Depilación láser: todo lo que debes saber para evitar riesgos

Seguramente has oído hablar alguna vez de personas que, tras someterse a un tratamiento de depilación láser, han sufrido quemaduras en al piel. Aunque, es cierto que no debemos menospreciar los riesgos de un tratamiento de este tipo, debemos advertir de que no se trata de algo habitual, sino el resultado de ponerse en las manos equivocadas.

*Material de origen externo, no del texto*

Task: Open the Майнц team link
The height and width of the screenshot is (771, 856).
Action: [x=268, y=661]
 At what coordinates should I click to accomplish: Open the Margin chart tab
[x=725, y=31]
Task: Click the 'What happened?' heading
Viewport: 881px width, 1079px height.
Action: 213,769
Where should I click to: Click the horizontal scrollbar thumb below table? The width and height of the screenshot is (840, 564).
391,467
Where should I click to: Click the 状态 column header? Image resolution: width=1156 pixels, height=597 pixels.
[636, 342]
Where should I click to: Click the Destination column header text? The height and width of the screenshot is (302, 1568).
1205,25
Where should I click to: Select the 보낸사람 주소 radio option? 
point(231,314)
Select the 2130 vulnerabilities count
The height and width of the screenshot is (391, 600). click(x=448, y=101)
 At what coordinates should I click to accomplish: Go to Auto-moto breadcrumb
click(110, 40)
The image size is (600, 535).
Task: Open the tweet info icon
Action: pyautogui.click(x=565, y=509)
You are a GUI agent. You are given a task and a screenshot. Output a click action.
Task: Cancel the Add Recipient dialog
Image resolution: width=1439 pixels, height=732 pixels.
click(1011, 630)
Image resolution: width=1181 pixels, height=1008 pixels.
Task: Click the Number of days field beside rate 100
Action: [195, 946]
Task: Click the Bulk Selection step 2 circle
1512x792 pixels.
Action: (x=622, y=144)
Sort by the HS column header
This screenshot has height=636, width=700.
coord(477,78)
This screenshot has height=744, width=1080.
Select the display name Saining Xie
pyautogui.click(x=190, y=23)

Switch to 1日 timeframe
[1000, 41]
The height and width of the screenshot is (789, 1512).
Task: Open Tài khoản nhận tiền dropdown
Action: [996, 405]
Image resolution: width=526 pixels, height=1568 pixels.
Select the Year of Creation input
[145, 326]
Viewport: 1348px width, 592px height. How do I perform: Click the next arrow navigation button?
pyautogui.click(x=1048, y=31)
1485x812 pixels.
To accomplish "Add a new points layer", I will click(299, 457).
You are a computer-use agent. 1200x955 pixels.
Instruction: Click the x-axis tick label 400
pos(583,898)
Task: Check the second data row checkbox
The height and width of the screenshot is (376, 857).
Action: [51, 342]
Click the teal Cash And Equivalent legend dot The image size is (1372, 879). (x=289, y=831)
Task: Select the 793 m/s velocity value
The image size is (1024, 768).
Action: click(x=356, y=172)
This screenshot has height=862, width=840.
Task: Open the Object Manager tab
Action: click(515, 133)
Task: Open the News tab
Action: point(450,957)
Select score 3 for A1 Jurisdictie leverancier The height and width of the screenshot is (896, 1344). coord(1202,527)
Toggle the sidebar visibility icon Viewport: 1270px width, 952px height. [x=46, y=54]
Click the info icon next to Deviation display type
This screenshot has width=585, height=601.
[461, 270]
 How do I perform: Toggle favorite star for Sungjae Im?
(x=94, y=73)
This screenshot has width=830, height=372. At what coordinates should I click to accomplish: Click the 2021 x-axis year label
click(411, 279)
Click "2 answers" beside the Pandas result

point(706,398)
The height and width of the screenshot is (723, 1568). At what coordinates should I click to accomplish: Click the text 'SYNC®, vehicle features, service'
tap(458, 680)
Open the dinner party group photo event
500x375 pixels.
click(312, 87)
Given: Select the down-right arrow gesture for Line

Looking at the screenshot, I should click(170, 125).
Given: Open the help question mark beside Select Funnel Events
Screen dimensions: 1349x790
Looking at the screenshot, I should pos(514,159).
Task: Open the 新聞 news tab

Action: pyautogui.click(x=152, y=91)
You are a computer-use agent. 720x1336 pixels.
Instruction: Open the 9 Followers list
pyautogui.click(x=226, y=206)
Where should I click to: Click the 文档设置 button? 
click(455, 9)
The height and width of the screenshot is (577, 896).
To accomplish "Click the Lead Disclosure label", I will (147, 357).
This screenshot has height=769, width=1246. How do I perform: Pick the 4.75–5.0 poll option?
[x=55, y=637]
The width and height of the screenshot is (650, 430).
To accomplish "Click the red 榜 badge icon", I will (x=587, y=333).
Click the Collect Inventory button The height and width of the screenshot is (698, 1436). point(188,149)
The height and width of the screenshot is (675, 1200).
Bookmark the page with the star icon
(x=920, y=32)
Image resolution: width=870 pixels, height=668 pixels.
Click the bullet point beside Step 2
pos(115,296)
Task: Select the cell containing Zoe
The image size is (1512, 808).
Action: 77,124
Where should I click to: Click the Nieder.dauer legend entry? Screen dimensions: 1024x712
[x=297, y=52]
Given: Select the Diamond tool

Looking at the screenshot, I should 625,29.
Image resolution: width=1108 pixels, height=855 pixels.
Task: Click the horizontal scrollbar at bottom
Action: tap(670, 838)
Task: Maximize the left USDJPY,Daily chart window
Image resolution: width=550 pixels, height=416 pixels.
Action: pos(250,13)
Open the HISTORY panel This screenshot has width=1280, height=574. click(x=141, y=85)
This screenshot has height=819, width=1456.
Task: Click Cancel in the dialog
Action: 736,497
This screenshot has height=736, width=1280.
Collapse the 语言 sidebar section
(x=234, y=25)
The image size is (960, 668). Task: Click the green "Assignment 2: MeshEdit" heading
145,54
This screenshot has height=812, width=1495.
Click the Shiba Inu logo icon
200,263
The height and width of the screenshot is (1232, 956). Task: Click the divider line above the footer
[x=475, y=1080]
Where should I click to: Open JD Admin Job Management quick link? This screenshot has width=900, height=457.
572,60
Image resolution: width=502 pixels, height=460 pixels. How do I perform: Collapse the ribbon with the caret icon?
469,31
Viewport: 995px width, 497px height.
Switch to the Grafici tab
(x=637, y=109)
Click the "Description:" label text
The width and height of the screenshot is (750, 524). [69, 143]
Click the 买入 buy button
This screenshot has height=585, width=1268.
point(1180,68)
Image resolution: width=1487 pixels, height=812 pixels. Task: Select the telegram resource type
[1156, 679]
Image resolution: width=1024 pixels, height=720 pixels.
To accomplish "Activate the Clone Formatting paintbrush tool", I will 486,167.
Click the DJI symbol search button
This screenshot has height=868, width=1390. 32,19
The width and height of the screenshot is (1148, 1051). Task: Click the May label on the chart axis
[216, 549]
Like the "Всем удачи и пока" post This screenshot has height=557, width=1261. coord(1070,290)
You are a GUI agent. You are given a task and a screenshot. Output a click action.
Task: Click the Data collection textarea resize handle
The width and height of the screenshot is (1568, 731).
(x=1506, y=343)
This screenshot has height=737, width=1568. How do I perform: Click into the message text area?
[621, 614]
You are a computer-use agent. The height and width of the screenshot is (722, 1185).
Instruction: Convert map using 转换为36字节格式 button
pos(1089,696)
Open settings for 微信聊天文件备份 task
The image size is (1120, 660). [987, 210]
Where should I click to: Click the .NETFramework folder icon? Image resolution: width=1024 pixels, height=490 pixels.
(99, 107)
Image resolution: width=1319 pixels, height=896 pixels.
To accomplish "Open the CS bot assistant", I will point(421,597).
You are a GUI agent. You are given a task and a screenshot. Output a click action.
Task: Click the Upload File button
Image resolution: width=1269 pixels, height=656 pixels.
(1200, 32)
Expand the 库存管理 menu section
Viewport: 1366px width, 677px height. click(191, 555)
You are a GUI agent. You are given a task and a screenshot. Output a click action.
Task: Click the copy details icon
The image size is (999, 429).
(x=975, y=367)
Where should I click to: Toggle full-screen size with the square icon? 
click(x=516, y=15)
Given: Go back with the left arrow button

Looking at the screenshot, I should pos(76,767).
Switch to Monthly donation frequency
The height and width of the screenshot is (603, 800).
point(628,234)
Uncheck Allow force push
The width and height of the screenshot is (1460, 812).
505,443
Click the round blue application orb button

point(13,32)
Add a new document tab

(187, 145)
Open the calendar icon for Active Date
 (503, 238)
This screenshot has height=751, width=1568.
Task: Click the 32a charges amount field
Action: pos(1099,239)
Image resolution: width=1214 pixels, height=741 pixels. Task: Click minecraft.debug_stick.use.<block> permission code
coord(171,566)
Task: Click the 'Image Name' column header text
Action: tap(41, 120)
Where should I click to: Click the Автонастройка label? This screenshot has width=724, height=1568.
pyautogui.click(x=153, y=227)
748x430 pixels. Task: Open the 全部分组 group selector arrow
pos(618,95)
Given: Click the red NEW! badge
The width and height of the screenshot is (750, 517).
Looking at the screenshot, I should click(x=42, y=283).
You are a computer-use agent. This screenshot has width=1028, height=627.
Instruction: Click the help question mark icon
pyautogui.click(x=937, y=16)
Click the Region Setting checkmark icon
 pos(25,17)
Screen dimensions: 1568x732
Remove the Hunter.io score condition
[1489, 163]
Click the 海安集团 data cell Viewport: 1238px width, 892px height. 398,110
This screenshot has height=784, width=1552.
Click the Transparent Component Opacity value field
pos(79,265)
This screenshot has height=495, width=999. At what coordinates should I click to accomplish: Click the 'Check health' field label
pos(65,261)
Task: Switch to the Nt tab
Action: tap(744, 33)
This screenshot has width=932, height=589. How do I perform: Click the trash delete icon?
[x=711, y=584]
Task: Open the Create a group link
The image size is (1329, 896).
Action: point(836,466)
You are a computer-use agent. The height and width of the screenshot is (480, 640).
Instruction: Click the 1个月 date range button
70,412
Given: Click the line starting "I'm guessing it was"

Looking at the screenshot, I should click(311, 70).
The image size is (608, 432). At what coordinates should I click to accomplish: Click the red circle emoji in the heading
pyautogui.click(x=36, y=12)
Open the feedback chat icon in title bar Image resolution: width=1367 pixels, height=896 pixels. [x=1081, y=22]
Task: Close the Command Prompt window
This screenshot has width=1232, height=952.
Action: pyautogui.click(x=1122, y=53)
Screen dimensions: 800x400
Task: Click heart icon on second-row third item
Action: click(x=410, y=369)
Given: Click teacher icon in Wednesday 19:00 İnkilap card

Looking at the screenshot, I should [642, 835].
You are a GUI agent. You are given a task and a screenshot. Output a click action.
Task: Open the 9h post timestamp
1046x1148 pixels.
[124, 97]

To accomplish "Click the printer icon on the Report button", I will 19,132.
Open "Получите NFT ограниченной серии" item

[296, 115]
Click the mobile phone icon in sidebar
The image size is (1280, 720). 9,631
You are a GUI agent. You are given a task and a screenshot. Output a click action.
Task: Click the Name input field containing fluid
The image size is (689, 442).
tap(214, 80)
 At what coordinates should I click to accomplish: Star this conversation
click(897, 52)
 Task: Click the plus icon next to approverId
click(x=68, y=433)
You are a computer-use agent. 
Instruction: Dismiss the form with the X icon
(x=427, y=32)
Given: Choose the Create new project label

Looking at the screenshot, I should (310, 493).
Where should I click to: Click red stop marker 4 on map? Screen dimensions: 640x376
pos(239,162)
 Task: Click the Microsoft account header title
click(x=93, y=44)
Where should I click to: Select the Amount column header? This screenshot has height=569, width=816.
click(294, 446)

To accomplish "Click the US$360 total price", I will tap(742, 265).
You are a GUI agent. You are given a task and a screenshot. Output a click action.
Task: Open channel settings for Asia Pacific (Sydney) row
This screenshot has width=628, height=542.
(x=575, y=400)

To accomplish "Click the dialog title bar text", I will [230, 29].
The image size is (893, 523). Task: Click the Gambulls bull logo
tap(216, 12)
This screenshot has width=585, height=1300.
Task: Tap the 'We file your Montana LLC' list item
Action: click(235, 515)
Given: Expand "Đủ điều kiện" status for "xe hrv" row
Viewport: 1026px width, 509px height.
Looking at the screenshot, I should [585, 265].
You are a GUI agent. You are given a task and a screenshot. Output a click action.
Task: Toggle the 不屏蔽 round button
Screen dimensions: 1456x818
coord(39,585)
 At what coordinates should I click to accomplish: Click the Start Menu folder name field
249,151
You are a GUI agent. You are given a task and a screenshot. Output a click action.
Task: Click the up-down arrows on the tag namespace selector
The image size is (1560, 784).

Los métodos de depilación permanente que existen actualmente están basados en láser o en luz pulsada y ambos funcionan mediante el concepto de fototermólisis selectiva, destruyendo la estructura de la célula a través del aumento de la temperatura inducido por un láser. El pigmento que rodea al folículo piloso  absorbe la energía emitida y es destruido, mientras que la piel queda protegida mediante un sistema de enfriamiento. Por esta razón, aquellos pacientes que obtienen mejores resultados son los que tienen el pelo muy oscuro y la piel muy clara y, por ello, no funciona en vello demasiado claro o canoso.

Láser diodo

Este tipo de láser está diseñado específicamente para acabar con el pelo de una manera sencilla y rápida. Se utiliza una luz monocromática, que es mejor absorbida por la melanina y es más precisa, lo que lo convierte en un tratamiento muy seguro. Además, pueden eliminarse casi todos los tipos de vellos, salvo los más claros y en todas las partes del cuerpo sin riesgo.

Luz Pulsada Intensa

Este tratamiento consiste en el uso de equipos con un cabezal que emite un flash de luz con un rango lumínico y una amplitud mayor. De esta forma, el bulbo piloso se reduce, pero no desaparece por completo, por lo que se requieren más sesiones. La ventajas son que es prácticamente indoloro y que es más barato que otros tratamientos. El inconveniente es que, al no desaparecer del todo, es posible con el tiempo vuelva a reaparecer. Además, pueden surgir complicaciones si la persona que lo realiza no cuenta con los conocimientos ni la experiencia necesarias.

La cantidad de sesiones que deberán aplicarse tanto para el láser diodo como para el IPL dependen mucho del grosor y del color del vello, así como de la zona que quiere tratarse. Pero hay que tener en cuenta que se trata de dos sistemas completamente diferentes, por lo que es importante informarse bien y elegir bien el centro antes de comenzar.